Reading Matthew 25:1-13 and reflecting on my last 7 days. Taught in Germany with Henry Cloud; met with two long-term church pastors and consultants; took an overview of the N. American church conference landscape; reflected on the Lausanne Event; had dinner with a CEO talking about his searching 26-year-old son and his physically-challenged daughter, both rejected by evangelicals who labeled them instead of loving them; saw the mid-term election polls again.

And I wonder.

I wonder if I/we are focused on the right things. Why are we so distracted? Why do I let the pleasures of sin distract me from the joy of the Kingdom? Why do we debate the lesser things, and neglect the urgent, deeper issues of the day? Why do I judge before I listen? Why do we use fear instead of faith to engage Muslims? Why do we need to be in control of everything?

Why are we so obsessed with content over substance, teaching over training, tweeting over thinking, talking over learning, leading over serving?

How many conferences, study Bibles, degree programs, classes, talk shows, radio programs, sermons, and church events do we need before we get it…before I get it?

Are we making disciples or just making noise?

The Bible tells us that in the beginning was the “Fellowship of the Word” — a communal conversation. A holy tri-alogue that broke into the darkness, confusion and silence of the void. That “Word” (not a book) has been speaking, revealing, creating, calling, urging, giving, serving, teaching…ever since.

My friend’s children do not need someone to talk at them– they need someone to walk with them. A living Word. They need a community — not a diagram, an illustration, a list of rules, or a theology lesson. They do not need to have their viewpoints minimized, spiritualized, or sanitized.

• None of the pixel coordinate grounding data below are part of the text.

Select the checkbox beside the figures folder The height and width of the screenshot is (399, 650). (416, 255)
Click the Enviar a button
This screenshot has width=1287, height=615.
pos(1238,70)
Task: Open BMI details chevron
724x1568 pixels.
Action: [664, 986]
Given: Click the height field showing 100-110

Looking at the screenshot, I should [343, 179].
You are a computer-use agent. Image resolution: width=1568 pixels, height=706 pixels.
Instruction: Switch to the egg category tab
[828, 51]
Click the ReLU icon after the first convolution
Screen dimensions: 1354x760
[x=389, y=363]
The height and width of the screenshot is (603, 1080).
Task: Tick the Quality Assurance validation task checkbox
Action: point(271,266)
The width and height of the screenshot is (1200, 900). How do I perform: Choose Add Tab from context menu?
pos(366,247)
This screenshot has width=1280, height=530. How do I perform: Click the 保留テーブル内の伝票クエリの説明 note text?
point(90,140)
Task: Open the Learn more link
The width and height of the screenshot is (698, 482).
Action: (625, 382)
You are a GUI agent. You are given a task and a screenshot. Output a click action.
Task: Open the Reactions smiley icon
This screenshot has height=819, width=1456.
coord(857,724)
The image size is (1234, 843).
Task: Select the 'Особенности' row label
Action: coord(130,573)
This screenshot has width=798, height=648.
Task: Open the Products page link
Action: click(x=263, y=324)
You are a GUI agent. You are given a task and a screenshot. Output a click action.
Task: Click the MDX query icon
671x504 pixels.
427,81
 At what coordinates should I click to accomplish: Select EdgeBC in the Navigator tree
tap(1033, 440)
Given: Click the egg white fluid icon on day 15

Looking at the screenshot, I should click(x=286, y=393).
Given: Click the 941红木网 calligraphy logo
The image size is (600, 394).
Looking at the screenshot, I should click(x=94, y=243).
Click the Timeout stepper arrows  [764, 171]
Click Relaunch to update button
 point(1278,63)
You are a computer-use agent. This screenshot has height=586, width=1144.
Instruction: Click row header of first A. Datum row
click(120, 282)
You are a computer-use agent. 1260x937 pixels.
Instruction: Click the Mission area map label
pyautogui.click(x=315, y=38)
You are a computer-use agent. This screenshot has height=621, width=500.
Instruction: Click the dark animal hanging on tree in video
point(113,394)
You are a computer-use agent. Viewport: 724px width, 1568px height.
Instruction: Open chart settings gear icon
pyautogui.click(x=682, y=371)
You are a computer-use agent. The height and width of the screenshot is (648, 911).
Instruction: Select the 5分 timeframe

They need a person who will be with them.

REVIEW: A MULTIPLE CHOICE EXAM

“For God so love the world, He sent  …”

__ a sermon

__ a cable network

__ a theological system

__ a list of rules

__ an institution

__ a relationship with His Son

(I hope you got that one right — there is no answer key.)

Why did Jesus tell this parable about Ten Virgins and their oil lamps? I think to make us ask a question.

As I ponder and listen to Dark Night of the Soul, by Philip Wesley, I ask,

AM I READY?    ARE WE READY?

Ready for what? the rapture? a new congress? the legalization of pot? another 9/11? No.

“But while they (the 5 unprepared virgins) were on their way to buy oil (too busy, too little, too late to trim their lamps), the Bridegroom arrived.”

Oh my. Is that me? Is that us? Is that the church? Am I among the 5 whose lamps are ready, or the 5 who are running on empty? this is more than just a parable about salvation. It is about the Kingdom, and our focus on the King.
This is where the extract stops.